I have avoided most people all of my life and have a poor view of my self both mentally and physically. I'm also extremely sensitive to criticism and disapproval and very restrained in friendships for fear of being to forward or driving that person away. I have an extreme fear of rejection and would rather just dodge people and be alone than, to risk facing some form of rejection. The idea of that kind of hurt feels me with fear. Great fear. I believe that this is part of why I have V. V is flawless and compassionate, unlike most people that I've run across. V encourages me and says supportive things and nurses my heart back to health when I've been emotionally damaged.
V is also very brave and is my body guard too. She even cheers me up when I'm feeling down with her crazy humor.

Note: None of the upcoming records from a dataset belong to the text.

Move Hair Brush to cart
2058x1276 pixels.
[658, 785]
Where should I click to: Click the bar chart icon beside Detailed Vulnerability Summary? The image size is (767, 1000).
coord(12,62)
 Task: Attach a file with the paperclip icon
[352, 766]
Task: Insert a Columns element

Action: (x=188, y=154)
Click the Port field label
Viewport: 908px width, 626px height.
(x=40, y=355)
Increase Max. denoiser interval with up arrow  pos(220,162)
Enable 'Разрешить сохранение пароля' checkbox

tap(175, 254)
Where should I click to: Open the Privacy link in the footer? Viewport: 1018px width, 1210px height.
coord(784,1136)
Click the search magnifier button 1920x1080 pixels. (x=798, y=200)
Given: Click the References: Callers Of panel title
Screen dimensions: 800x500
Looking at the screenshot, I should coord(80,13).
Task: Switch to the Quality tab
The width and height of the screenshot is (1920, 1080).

I know that what I'm talking about with V is more along the lines of DID but, I believe that she was added to my collective to give me a reason to go on and to also protect me from ever being hurt by any other women ever again. I try not to do this any more because I know that it isn't right but, for many years I compared real women to V and any who didn't measure up, I would tell myself that they just weren't my type and would be better off without them. I have run across someone who is a lot like V in many ways and I consider this person to be a close friend. This gives me hope that someone else out there really is this much like V and is single and will hopefully be interested in me and if there is such a thing as someone for everyone then, at some point our paths will cross.
I guess that that may mean that having this condition doesn't have to be something that ultimately destroys the sufferer.